For legal services, Texas law generally does not establish personal jurisdiction based solely on an attorney-client relationship without sufficient forum contacts. Legal work performed outside Texas does not confer jurisdiction, as affirmed in Ahrens. Isolated communications and trips to Texas do not constitute purposeful availment. In this case, Ganjaei's relationship with HGSI did not involve Texas residents, nor did he promote business in Texas. Ganjaei denied acting as HGSI’s general counsel, and any legal services would have occurred outside Texas, negating jurisdiction over claims against him as a lawyer. Regarding his role on HGSI's board, any involvement in the Broker Agreement was minimal and took place in New York or New Jersey, further negating jurisdiction over claims against him in this capacity.

HGSI alleges that Ali Ganjaei and other fiduciaries targeted Texas assets, specifically a controlling interest in Synergy and a Colombian call center, intending to profit from these investments. However, evidence shows that Ganjaei did not personally target Texas or seek Texas assets or customers; instead, HBI, not Ganjaei, acquired an interest in Synergy, a Nevada LLC, without establishing that HBI is Ganjaei’s alter ego. Ganjaei’s involvement in HBI’s acquisition occurred in New York or New Jersey, not Texas. Furthermore, Ganjaei was not involved in the daily operations of Synergy and did not draft or negotiate any agreements with HGSI or its affiliates, indicating he did not purposefully avail himself of Texas law benefits regarding these claims.

Regarding HGSI's claims about Ganjaei's involvement in Texas litigation related to HGS Healthcare, those contacts lack substantial relevance to the claims against him. Allegations of Ganjaei's involvement in employment issues in El Paso, Texas, are similarly disconnected from HGSI's claims. HGSI's assertion that Ganjaei failed to disclose conflicts of interest does not demonstrate purposeful availment of Texas jurisdiction, as failure to disclose implies a lack of contact with the forum. Ganjaei established he did not profit from any connection to Synergy, as his compensation from HBI was not linked to Synergy's performance.

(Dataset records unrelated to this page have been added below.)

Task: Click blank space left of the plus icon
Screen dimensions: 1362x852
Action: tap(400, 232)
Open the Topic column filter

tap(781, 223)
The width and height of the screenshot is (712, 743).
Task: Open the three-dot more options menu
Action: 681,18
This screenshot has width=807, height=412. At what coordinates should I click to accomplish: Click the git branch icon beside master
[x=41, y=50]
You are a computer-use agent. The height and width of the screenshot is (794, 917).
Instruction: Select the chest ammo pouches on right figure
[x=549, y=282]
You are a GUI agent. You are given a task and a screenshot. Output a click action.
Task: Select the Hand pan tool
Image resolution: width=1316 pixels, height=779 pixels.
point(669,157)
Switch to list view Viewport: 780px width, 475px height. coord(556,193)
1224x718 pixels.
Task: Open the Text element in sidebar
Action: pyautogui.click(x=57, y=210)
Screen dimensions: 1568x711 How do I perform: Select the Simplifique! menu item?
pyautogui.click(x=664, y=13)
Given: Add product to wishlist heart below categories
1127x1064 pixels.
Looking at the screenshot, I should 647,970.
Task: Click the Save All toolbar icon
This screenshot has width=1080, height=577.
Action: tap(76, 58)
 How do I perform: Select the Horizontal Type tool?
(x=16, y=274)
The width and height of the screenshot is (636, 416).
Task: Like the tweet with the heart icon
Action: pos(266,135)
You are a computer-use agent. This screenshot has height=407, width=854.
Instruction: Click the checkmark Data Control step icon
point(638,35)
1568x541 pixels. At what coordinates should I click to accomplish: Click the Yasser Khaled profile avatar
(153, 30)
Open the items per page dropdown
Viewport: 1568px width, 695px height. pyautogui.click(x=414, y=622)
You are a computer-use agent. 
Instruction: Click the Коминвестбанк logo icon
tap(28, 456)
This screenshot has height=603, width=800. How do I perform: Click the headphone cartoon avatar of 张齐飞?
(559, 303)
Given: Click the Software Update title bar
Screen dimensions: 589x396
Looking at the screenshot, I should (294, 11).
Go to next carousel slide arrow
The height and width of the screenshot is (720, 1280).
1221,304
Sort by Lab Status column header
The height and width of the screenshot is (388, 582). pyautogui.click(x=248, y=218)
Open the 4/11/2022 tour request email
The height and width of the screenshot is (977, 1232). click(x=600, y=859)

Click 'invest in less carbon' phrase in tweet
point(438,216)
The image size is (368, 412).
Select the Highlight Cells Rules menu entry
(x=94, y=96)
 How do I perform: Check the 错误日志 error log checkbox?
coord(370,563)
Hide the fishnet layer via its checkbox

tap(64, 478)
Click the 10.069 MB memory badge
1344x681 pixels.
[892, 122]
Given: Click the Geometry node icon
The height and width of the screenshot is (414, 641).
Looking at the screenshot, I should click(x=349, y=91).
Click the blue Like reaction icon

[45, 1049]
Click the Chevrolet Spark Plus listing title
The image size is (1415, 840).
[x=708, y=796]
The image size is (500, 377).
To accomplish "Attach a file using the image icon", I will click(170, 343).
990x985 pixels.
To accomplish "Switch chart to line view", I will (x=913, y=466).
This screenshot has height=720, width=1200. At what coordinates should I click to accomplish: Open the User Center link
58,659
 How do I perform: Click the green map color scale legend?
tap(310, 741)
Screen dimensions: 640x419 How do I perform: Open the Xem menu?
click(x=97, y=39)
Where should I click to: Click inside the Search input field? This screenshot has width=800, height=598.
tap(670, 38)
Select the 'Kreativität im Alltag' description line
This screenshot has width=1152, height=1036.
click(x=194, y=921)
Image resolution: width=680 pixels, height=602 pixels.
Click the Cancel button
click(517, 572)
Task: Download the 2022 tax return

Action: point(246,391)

Consequently, Ganjaei negated any purposeful availment of Texas jurisdiction, and the long-arm statute does not authorize jurisdiction over him for HGSI's claims. Therefore, the court concluded that there is no need to assess whether exercising jurisdiction would violate traditional notions of fair play and substantial justice. The trial court's order granting Ganjaei's special appearance is affirmed, and since HGS Healthcare was not a party to the jurisdictional challenge, its claims against Ganjaei remain unresolved. The judgment was entered on January 13, 2023.